From owner-freebsd-current  Sun Jun 27 13: 6:24 1999
Delivered-To: freebsd-current@freebsd.org
Received: from apollo.backplane.com (apollo.backplane.com [209.157.86.2])
	by hub.freebsd.org (Postfix) with ESMTP id 8D4DA14DAA
	for <current@FreeBSD.ORG>; Sun, 27 Jun 1999 13:06:21 -0700 (PDT)
	(envelope-from dillon@apollo.backplane.com)
Received: (from dillon@localhost)
	by apollo.backplane.com (8.9.3/8.9.1) id NAA15499;
	Sun, 27 Jun 1999 13:06:13 -0700 (PDT)
	(envelope-from dillon)
Date: Sun, 27 Jun 1999 13:06:13 -0700 (PDT)
From: Matthew Dillon <dillon@apollo.backplane.com>
Message-Id: <199906272006.NAA15499@apollo.backplane.com>
To: Peter Wemm <peter@netplex.com.au>
Cc: current@FreeBSD.ORG, mckusick@mckusick.com
Subject: Re: BUF_LOCK() related panic.. 
References:  <19990627084414.24D4D81@overcee.netplex.com.au>
Sender: owner-freebsd-current@FreeBSD.ORG
Precedence: bulk
X-Loop: FreeBSD.ORG

:
:But that doesn't fix the UP problem where cluster_wbuild() tries to
:recursively re-lock a buf that the current process already owns.  I have a
:few ideas about that one though, I just don't understand the clustering
:well enough yet to fix it.

    Ok, I just hit this testing the lockmgr changes.
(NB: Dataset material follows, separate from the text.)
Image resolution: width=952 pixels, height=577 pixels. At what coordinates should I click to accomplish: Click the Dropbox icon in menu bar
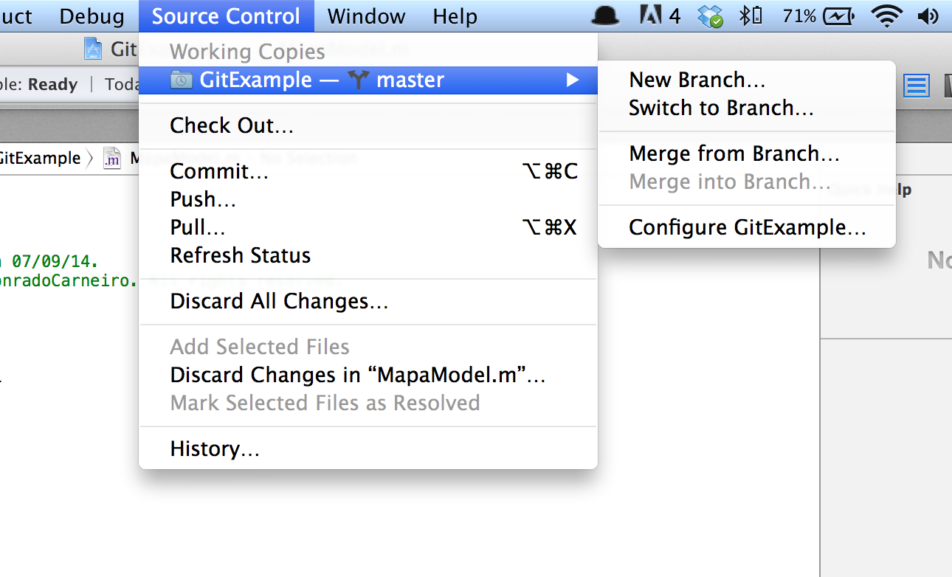tap(712, 16)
    I think the problem is that cluster_wbuild's algorithm was polluted
    a little by Kirk's commit.

    Previously it tested for B_BUSY to determine if it could then lock it
    to include in the cluster.

    Kirk changed this to actually attempt a lock, and then include it
    if the lock succeeded and not include it if the lock failed.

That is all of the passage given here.